Finds processing with Oxford Museum Searchers group. Photograph: Neil Stevenson

Finds processing (often called pot washing), includes the washing, marking and sorting of bulk finds from archaeological sites and is a very important part of the post-excavation process. It can also be a fun, social activity, and a way to learn more about the everyday archaeological objects that are found on a site.

Before you begin:
  • Never process more than one bag of finds at a time.
  • Ensure there is a means of identifying the context the finds came from at all times.
All bags should have the site code (comprising a two letter abbreviation for the site and the last two digits of the year of excavation), and context number marked on the bag, and a ‘Tyvek’ waterproof label inside with the same information.
Using two finds trays lined with newspaper, empty the contents of the bag, including the Tyvek label into one of the trays. Fold up and place the empty finds bag under the paper of the second tray. This will ensure the finds can always be associated with a context number. Clean the Tyvek label and bag if dirty. If the bag is particularly dirty, replace it at this time with a clean bag (don’t forget to put the site code and context number on the new bag).
Consider each piece separately before washing. The most common bulk finds are bone and pottery, but other material such as metal, slag, flint, shell, wood, small pieces of tile, brick and other building material will also be placed into the bags on site.
Not all items are suitable for washing.  If the object looks too friable to wash, use a dry brush to remove soil particles. Daub, painted glass, plaster and oyster shells (common on some Roman sites), should all be dry brushed.
Iron, which often has corrosion or flaking rust particles should be placed in a separate bag with its own Tyvek label, and both the label and bag should be marked with the same site code and context number as shown on the original finds bag. Always use a permanent marker for this. 
Charcoal should not be washed or brushed. Wrap it in tin foil and put in a separate bag with a Tyvek label.
Decomposing glass (with laminated, iridescent layers) should not be washed or brushed. 
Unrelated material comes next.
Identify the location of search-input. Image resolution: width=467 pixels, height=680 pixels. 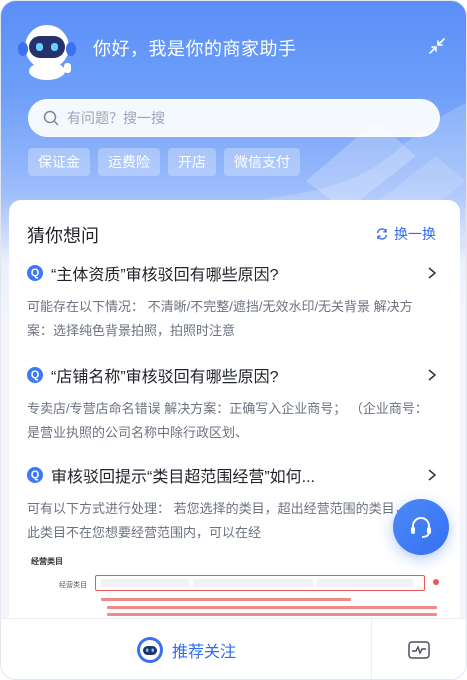
(232, 118).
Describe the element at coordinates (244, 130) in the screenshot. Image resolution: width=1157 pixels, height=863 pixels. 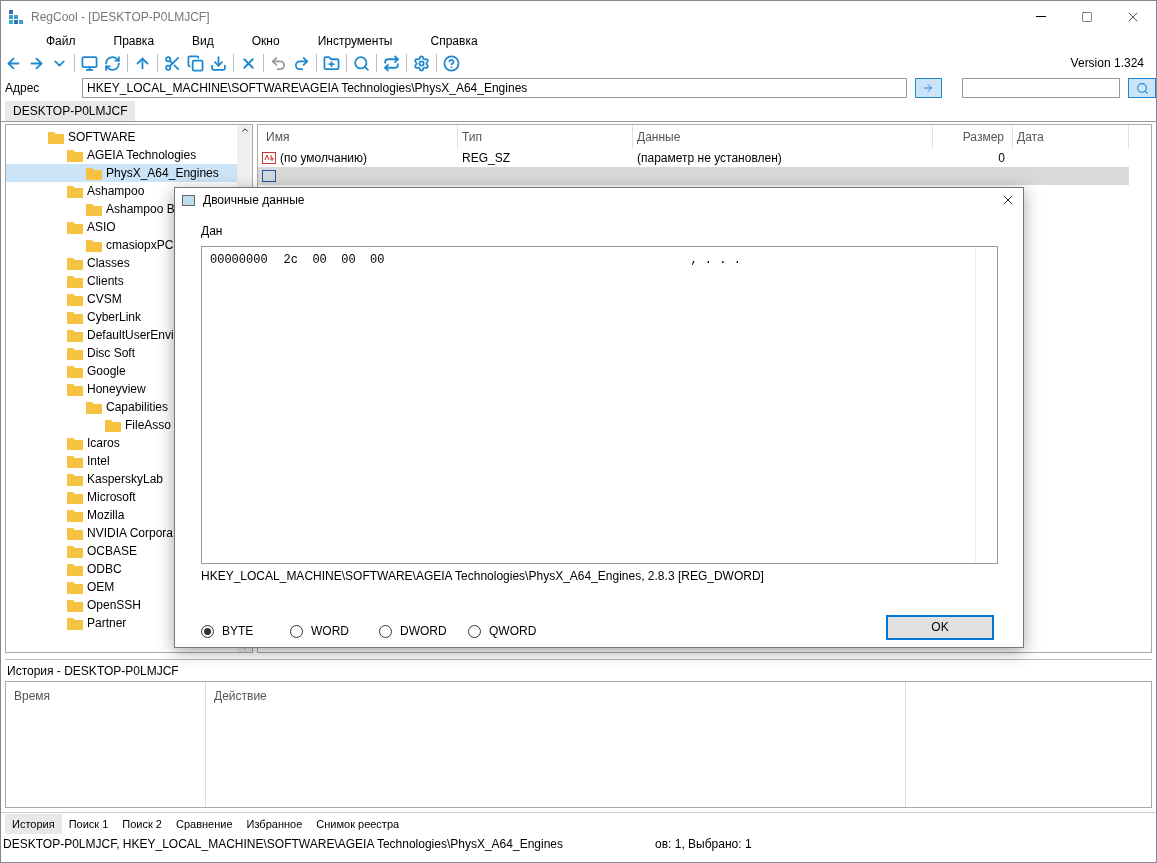
I see `scroll-up-icon` at that location.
Photograph: Neil Stevenson

Using clean water (no detergent) and a brush, immerse one piece at a time and gently brush the dirt or mud of all the surfaces. 

Pottery - Make sure the broken edges are thoroughly cleaned.  Pottery specialists use these surfaces to look for inclusions such as sand, shell, or grit, which help to identify the pottery type, period, and sometimes the source of the clay. 
Bone - Pay particular attention to joint surfaces. These can be used to identify the species and also pathologies such as osteoarthritis. Wooden sticks such as toothpicks or skewers can be used to clean inside the bone and to remove soil from cavities.
Horn and antler – Wash carefully as this sometimes laminates
Flint – Wash with fingers or a sponge. Take care, as the edges might still be very sharp
Don’t overfill the finds tray with washed items, if necessary use a further tray and add a Tyvek label with the site code and context number.
As you work through the contents of the bag check for anything unusual that might be a small find, such as coins, worked flint tools, shale or jet objects. These might be overlooked on site if it’s a particularly muddy day, or if the excavator is inexperienced. An example might be a fragment of worked bone such as a needle or pin, or the off-cuts from bone working. These need to be processed and recorded separately. Always ask your finds supervisor if you are unsure. 

When finished, place the finds trays in a suitable drying area and leave until completely dry before re-bagging.